Cindy and I attended a presentation of "Celebrate Trees--An Evening With Naturalist John Muir" at the Balboa Theater in Balboa Park last night, presented by the Center For Sustainable Energy.
Doug Hulmes, a professor of environmental studies at Prescott College in Arizona, has studied John Muir extensively and performs an evening of storytelling and conversation as John Muir to promote environmental education and consciousness of the importance of urban forestry.
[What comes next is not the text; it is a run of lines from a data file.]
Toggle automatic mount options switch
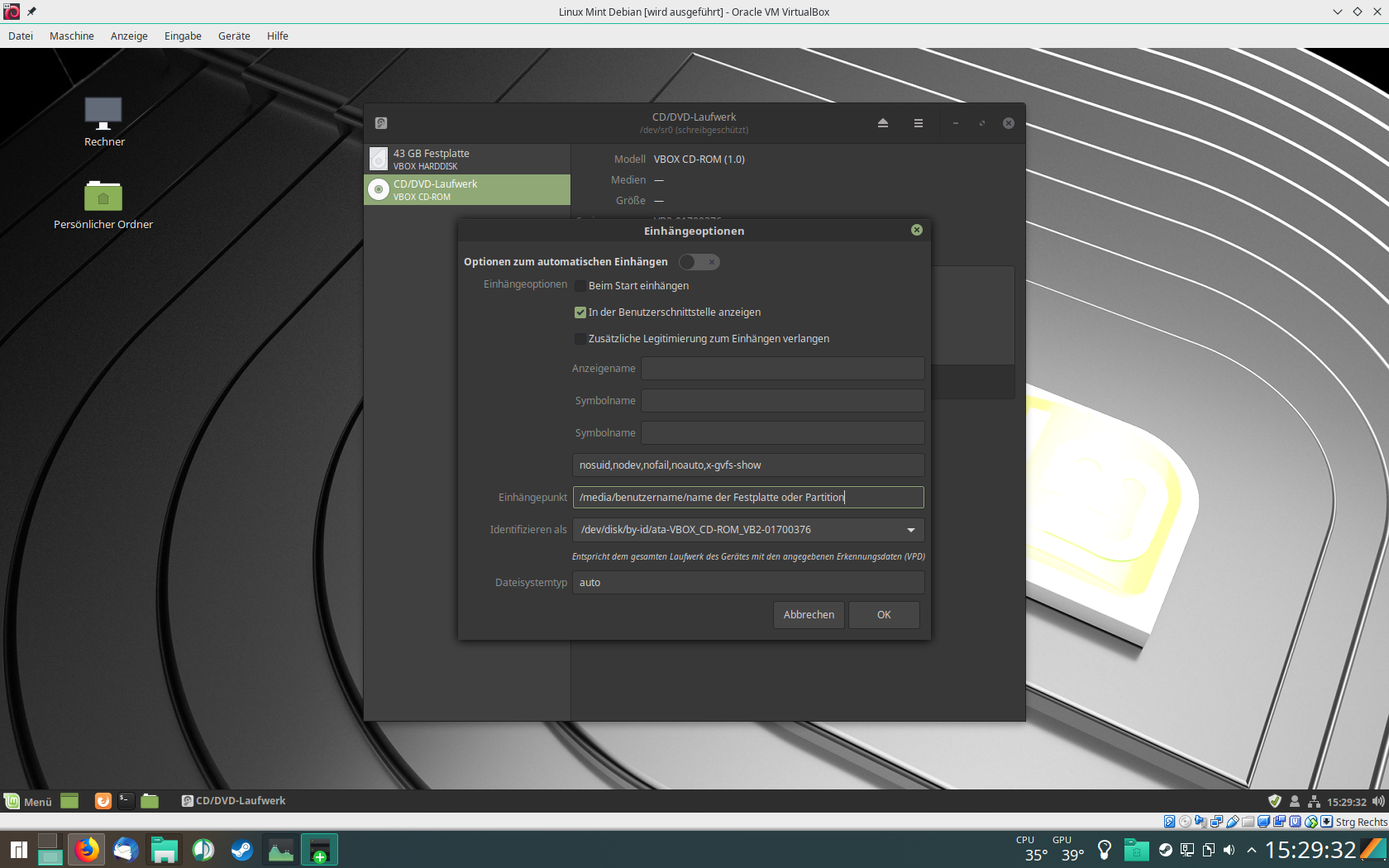The width and height of the screenshot is (1389, 868). pos(699,262)
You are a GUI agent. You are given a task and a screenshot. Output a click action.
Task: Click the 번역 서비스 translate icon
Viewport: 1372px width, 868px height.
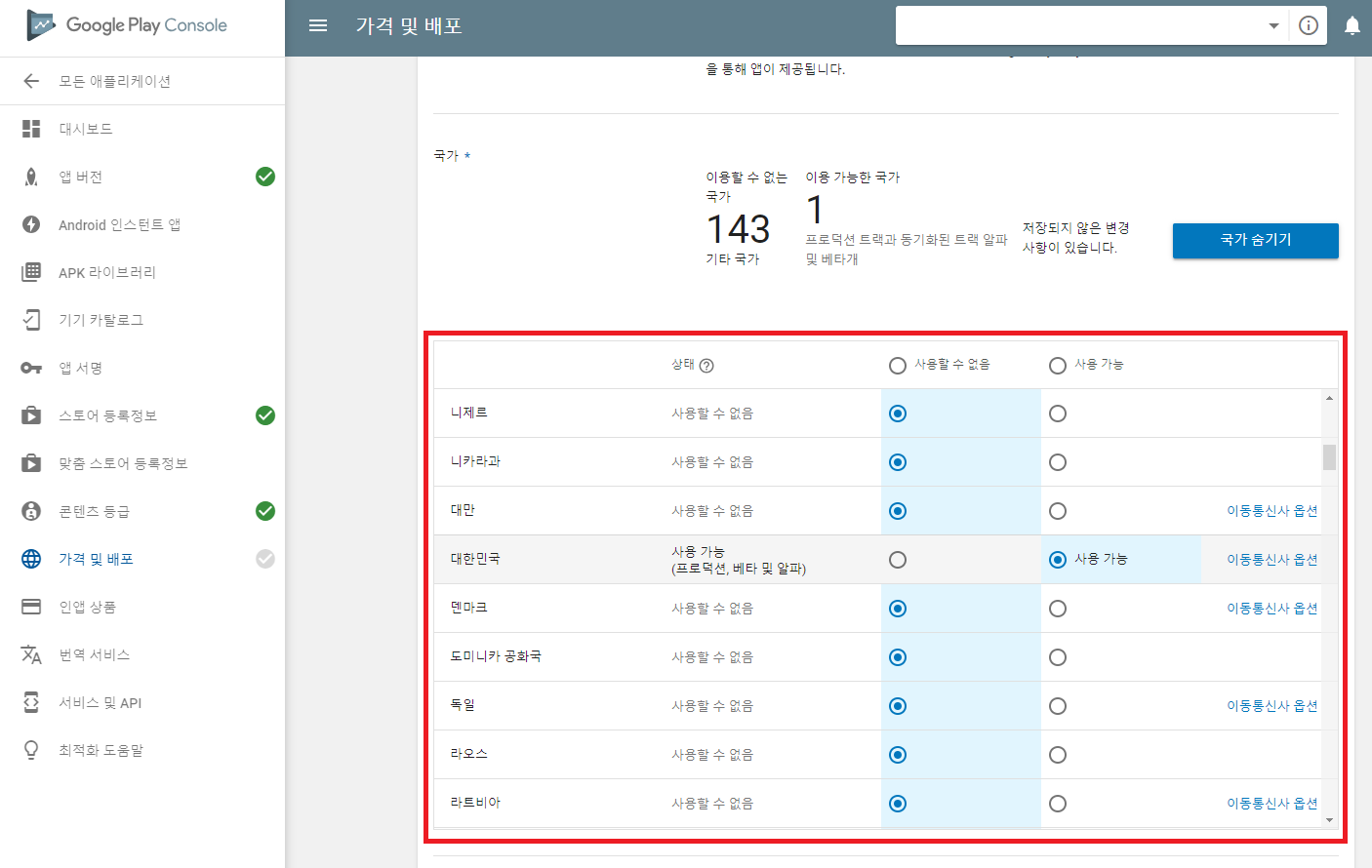31,654
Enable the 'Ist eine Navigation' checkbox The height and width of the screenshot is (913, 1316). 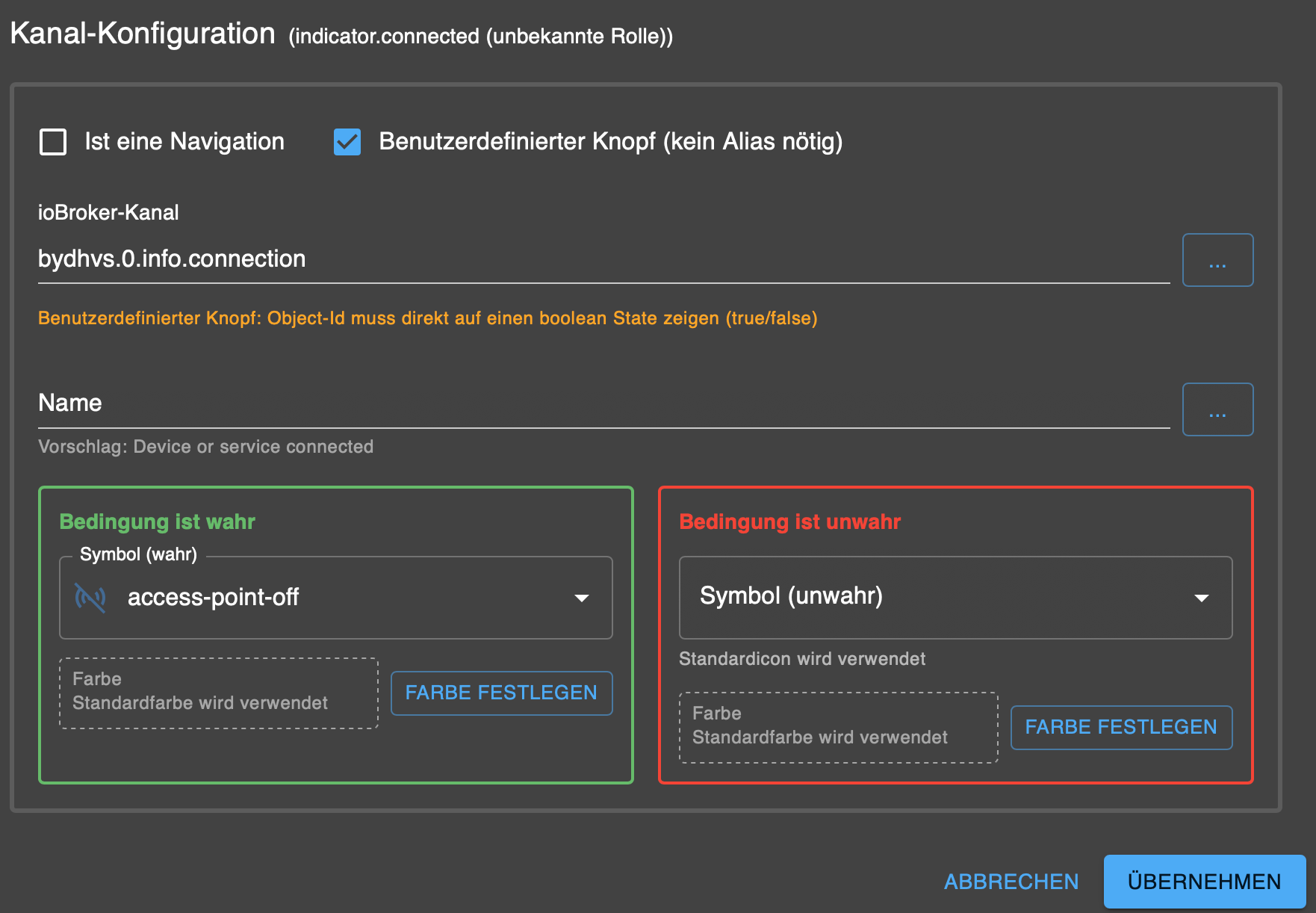pyautogui.click(x=53, y=142)
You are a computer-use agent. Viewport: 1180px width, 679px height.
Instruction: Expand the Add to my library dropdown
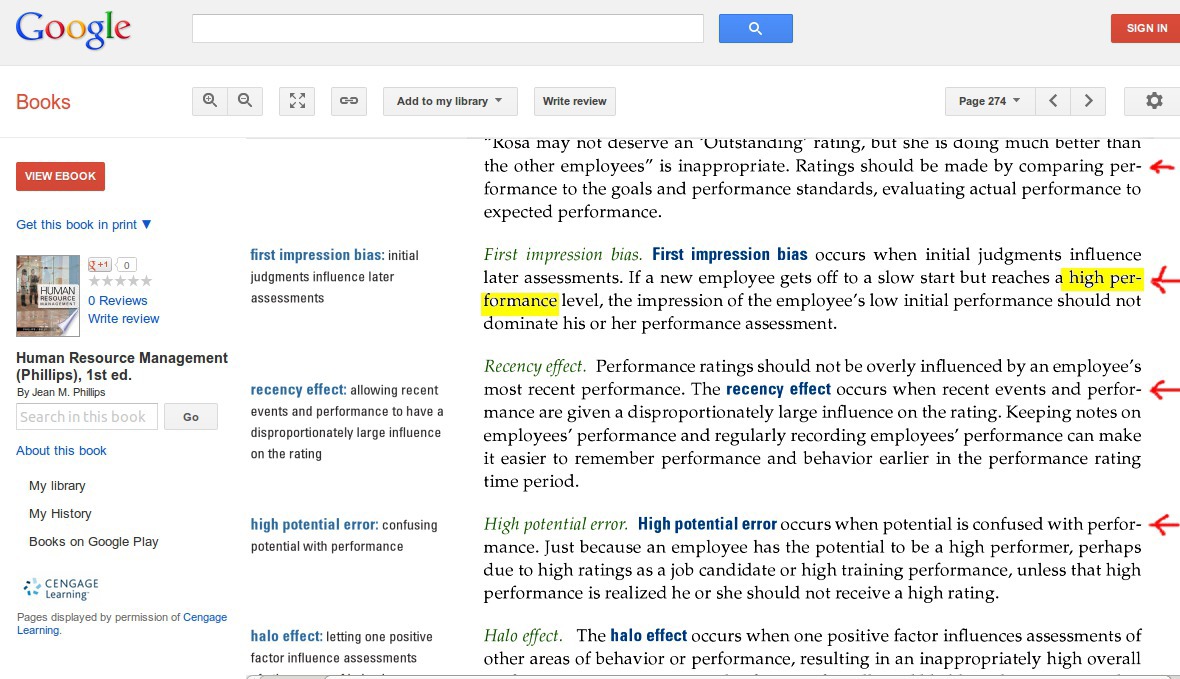click(x=450, y=101)
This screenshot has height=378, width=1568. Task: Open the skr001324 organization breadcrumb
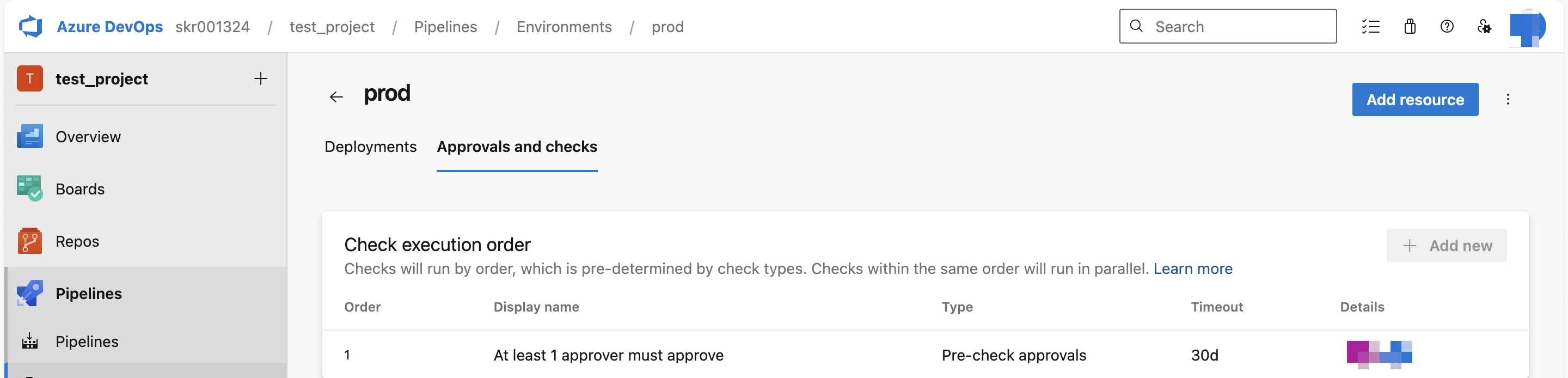click(212, 26)
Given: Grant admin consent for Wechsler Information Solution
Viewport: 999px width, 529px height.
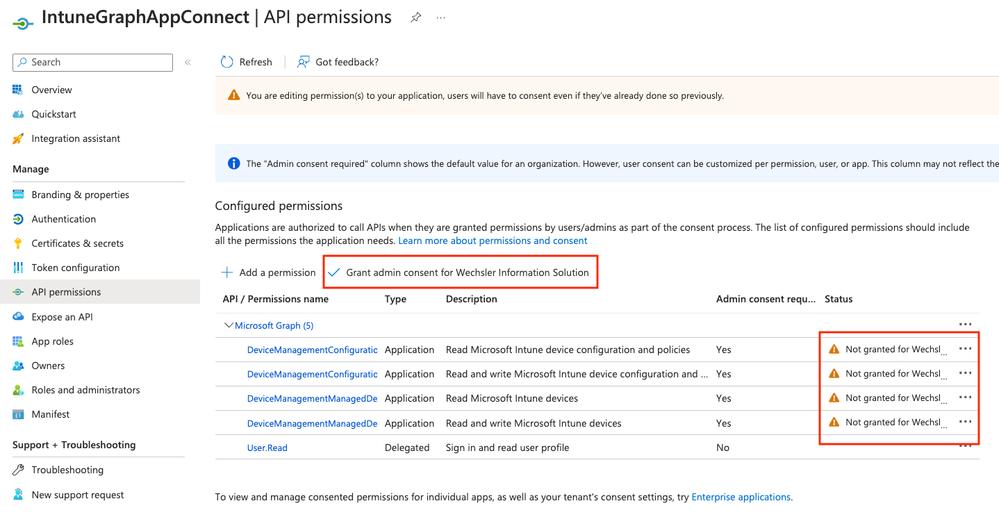Looking at the screenshot, I should click(x=461, y=272).

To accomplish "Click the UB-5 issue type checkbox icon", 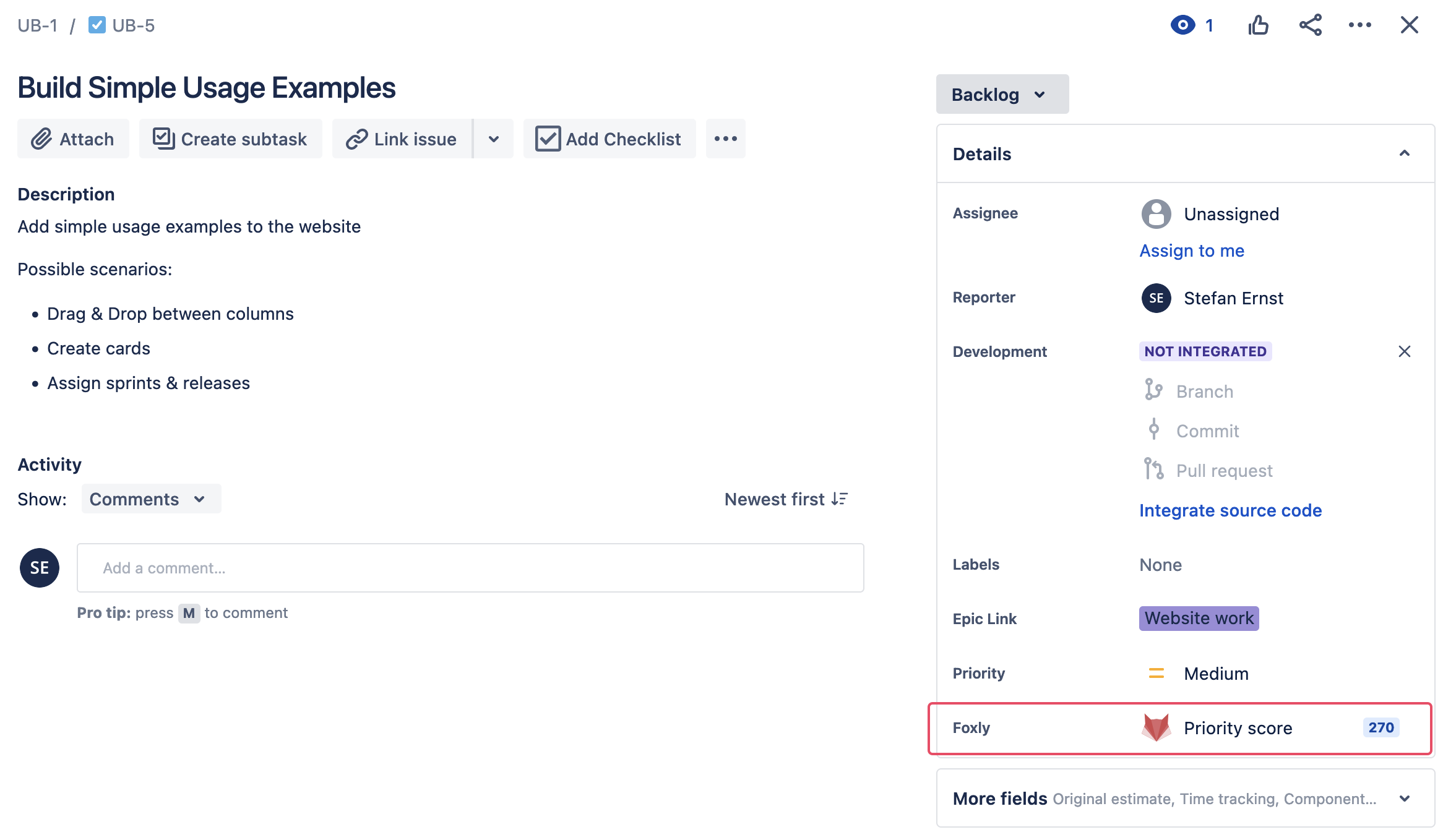I will pyautogui.click(x=97, y=25).
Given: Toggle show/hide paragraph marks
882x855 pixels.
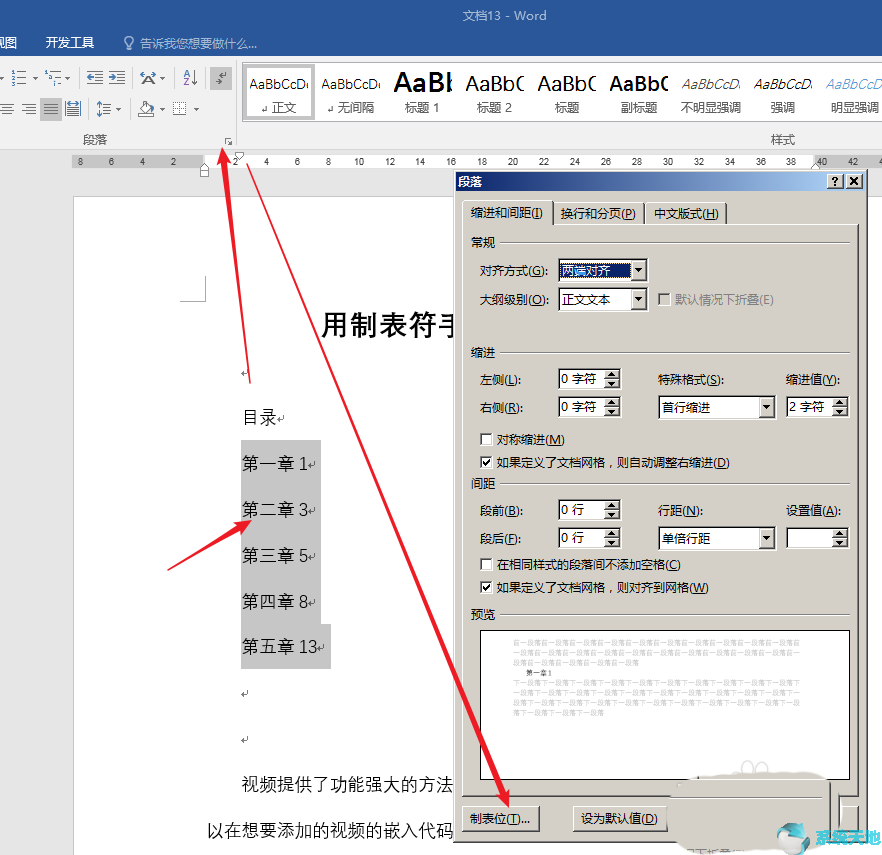Looking at the screenshot, I should coord(222,78).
One of the stories he told in the personification of Muir was the story of the young Muir digging a 90 foot deep well on the family homestead in rural Wisconsin. He had to dig the first thirty feet of the well through close grained sandstone using a hammer and chisel. As the well progressed, his father would lower him in a bucket using a windlass. One day when the well was nearing completion, his father lowered John into the well as usual, not realizing that carbonic acid gas (carbon dioxide) had collected at the bottom of the well during the night. Muir had become so accustomed to being in the well that he did not recognize the danger and was soon overcome by the gas and unable to take effective action, but when his father realized that he wasn't hearing any sounds of digging or chipping, he began yelling, "Get in the bucket, John!" and pulled him to safety.
Would John Muir think that our society is now in danger of being overcome by poisons and unable to make intelligent decisions to get out of the mess?
O.K., that was a rhetorical question if there ever was one.
Anyway, it was a pleasant and entertaining evening. And I think we could use a few more people with the eloquence and foresight of John Muir.